WHAT YOU ARE ASKED TO DO :: Pull out every line of the records that contains the string "badge". Case matters.

(Raw records)
========

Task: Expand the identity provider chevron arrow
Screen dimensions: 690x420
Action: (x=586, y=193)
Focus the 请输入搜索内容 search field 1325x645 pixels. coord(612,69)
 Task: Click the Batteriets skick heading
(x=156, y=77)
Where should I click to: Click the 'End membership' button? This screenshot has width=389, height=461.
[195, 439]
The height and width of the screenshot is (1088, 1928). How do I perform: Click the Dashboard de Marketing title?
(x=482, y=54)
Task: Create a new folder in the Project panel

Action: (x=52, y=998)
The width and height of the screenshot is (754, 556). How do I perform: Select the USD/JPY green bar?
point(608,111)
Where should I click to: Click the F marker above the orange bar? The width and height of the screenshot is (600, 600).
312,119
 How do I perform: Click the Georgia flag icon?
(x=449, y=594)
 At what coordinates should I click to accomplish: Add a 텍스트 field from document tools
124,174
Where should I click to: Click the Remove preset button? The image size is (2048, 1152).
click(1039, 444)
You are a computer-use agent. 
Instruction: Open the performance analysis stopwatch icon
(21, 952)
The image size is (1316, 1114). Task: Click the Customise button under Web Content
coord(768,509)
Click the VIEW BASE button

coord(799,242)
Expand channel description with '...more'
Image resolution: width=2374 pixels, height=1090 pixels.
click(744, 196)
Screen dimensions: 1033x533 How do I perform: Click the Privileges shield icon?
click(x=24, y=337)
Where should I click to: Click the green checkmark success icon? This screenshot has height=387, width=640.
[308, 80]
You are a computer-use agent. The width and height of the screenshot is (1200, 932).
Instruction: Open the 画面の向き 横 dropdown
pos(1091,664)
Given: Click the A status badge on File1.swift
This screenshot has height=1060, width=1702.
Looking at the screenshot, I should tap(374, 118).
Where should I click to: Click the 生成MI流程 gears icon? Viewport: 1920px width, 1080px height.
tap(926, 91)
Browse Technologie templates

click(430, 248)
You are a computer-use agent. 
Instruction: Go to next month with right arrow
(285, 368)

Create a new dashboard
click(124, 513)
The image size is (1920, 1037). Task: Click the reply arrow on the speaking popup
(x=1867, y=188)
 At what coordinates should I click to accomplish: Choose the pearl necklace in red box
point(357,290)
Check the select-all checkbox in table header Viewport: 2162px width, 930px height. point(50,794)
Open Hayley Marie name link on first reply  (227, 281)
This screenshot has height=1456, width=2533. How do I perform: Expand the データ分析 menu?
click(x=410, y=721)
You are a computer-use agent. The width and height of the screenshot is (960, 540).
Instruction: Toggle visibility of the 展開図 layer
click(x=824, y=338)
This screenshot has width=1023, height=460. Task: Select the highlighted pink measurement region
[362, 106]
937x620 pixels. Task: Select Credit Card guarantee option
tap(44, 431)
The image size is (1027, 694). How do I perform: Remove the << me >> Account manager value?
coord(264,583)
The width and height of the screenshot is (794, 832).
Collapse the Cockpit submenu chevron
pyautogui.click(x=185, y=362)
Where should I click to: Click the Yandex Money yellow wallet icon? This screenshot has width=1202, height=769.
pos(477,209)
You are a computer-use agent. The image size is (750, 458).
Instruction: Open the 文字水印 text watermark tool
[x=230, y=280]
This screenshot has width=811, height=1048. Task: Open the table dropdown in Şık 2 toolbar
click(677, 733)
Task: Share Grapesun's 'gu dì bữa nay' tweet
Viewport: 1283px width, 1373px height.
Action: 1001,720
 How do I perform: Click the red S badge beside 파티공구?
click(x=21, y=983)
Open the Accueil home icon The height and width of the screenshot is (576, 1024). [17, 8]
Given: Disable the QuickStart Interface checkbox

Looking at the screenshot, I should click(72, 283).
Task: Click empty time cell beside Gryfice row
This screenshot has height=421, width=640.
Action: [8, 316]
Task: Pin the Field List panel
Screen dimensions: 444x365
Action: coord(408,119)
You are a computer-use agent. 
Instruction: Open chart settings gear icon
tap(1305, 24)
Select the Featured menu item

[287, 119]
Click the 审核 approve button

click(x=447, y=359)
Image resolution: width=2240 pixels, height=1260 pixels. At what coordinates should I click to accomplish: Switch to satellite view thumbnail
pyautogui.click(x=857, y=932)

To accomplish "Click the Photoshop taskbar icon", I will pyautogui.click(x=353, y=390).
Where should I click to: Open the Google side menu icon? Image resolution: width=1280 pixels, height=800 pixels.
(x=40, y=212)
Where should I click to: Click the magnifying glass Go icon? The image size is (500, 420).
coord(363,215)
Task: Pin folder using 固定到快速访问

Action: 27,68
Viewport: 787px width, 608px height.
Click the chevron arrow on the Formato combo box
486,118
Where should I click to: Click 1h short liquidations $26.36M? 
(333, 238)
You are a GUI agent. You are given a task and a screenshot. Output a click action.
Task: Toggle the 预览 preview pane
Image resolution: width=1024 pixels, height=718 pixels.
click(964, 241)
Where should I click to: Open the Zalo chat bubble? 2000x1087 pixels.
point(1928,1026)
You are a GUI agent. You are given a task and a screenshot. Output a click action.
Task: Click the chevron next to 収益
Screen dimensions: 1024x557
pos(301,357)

========

SOLUTION TO THE PROBLEM ::
Given: Click the A status badge on File1.swift
 How do I perform: Click the red S badge beside 파티공구?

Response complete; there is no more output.